I am old enough that I believe that I saw Pinocchio, probably on a Sunday night, and probably while watching The Wonderful World Of Disney. I remembered how frightened I had been when the slimy Fox and the Cat (or whatever they were I’m too lazy to Wikipedia it) grabbed Pinocchio and threw him into the cart with the donkey boys. Could it be?

I never had the dream again. It could be that, once I realized why I was having this nightmare my subconscious was able to move on. It might be that I’m more brain damaged than I think. Either way, I’m all good.

I know it sounds like I am suggesting that if you can trace back your abuse to a specific time then you would miraculously “get over it”. If you’ve been here before you know that’s not my thing. This story is an anomaly. I find it interesting, however, because of the power of such narratives. There is a connection between our thoughts, motives, history, and mental health. Quitting cocaine is a great step but chances are that isn’t your complete problem. Your life is your problem.

There seems to be a real correlation between how much I know about this stuff and how fast I move forward. The more I learn, the faster I run.

Timing2

Why didn’t I do this earlier?

I feel like a child who is only now beginning to understand how to think. When I was twenty I knew everything. At thirty I knew that I had been a moron when I was twenty. At forty I started to grow up. Here I am again, a kid in a candy store; cognizant of my own tiny intellect.
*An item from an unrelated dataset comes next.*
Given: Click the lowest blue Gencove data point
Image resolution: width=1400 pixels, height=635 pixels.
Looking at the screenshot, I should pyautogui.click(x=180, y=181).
Why didn’t I do this earlier? Chances are, that was not possible. The stars have aligned, to steal a metaphor, at this particular time. I would like to believe that I could always understand what I now know to be self-evident. The reality is, however, that I was a bit of an idiot for most of my younger life. There were moments of clarity, but these were usually skewed by rushes of immaturity and fragile ego.

I hadn’t hurt enough yet. I hadn’t been broken.
I still believed that everything happened for a reason and that life was fair. Those were difficult coping mechanisms to bid farewell. I am learning lessons that I can only now begin to understand. So why didn’t I learn earlier? Maybe the question should be, why am I learning this now?

Welcome to the process.

I am a strong advocate of timing. There are many times in the counselling room, however, when mentioning this may get me fired. This is due to the unfortunate, though accurate, fact that many things cannot be processed until time has passed. You simply are not ready to move on yet, for example. There have been times in the counselling room when I have longed to simply say, “there really is nothing you can do about that today, you just have to endure”. It takes time to work through depression. It takes time to grieve. You can see where this is headed. As a counsellor sometimes it is my job to sit with you through this, in spite of knowing that this may take some time.

I remember the week my life fell apart. I have spoken of this before but it bears repeating. A doctor told me that it would be two years, but that I would be fine. He was wrong and a poor therapist. There are experiences that take decades to fully comprehend and deal with. The news that no one wants to hear on their first appointment here is, “this is going to take years”. That is one hell of an advertisement for counselling, “come every week and this is going to take years. And, oh ya, it’s really really going to suck and you actually have no freaking clue how bad this can get before it gets better”.

Any takers?

There are no billboard ads for this. Many of us have complex comorbidities that have taken years to perfect and which are deeply entrenched in our childhood. There has been sex or violence or slander or pain on a level that you rarely talk about. I am firmly convinced that I need to work on my mental health for the rest of my life.